This car may be 91 years old but it was very forward-thinking. In the early days of Ford production, car engines were very simple. I’m not an expert mechanic by any means, but I was able to do a lot of the work myself. All you need is a flathead screwdriver, because the Phillips hadn’t even been invented yet! I couldn’t tell you how many owners this car has had or even how many miles it’s been driven—the odometer resets to zero every 100,000 miles. It will probably keep running indefinitely because the engine can just be rebuilt over and over again.
This car means a lot to the culture of cars, because it was affordable and it was a workhorse.
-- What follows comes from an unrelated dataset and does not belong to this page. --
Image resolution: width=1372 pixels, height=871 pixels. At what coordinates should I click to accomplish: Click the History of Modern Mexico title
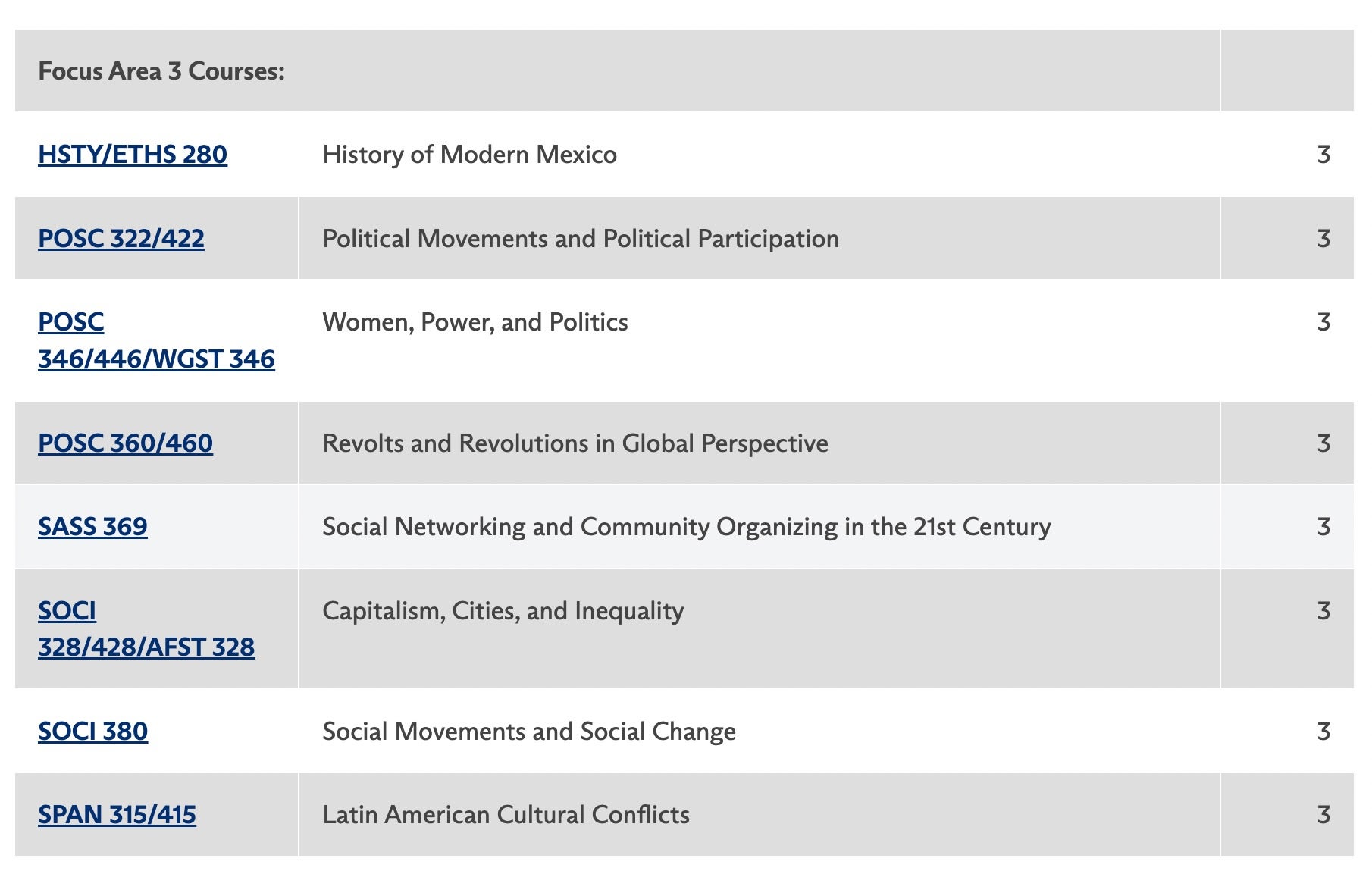[x=469, y=155]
Despite the mechanical simplicity, this car has modern features such as cruise control, air conditioning and even an anti-theft device. If you look under the dash, there's a lever that is hidden when the car is parked. If someone tried to wire the car, it will start right up, however you’ll only drive a half-mile before it will stop dead in its tracks. That hidden lever cuts off the gas to the engine!
The “air conditioning” consists of a levered window in the front windshield, which brings in the draft. Then, when you're on a nice paved street, your “cruise control” is a mechanism on the gas pedal. Moving another lever underneath the dash, will allow me to maintain my current speed. Anyone driving this car 90 years ago would have felt that it was the height of modernity to have technology like this at your fingertips.
This car means a lot to the culture of cars, because it was affordable and it was a workhorse. You could use it as transportation, but also for farming and hauling heavier things. To have a car like this at that time was revolutionary. If it was up to my wife, I would've sold it yesterday. She’d probably want me to get something shiner and sexier, but I keep coming up with excuses to keep it.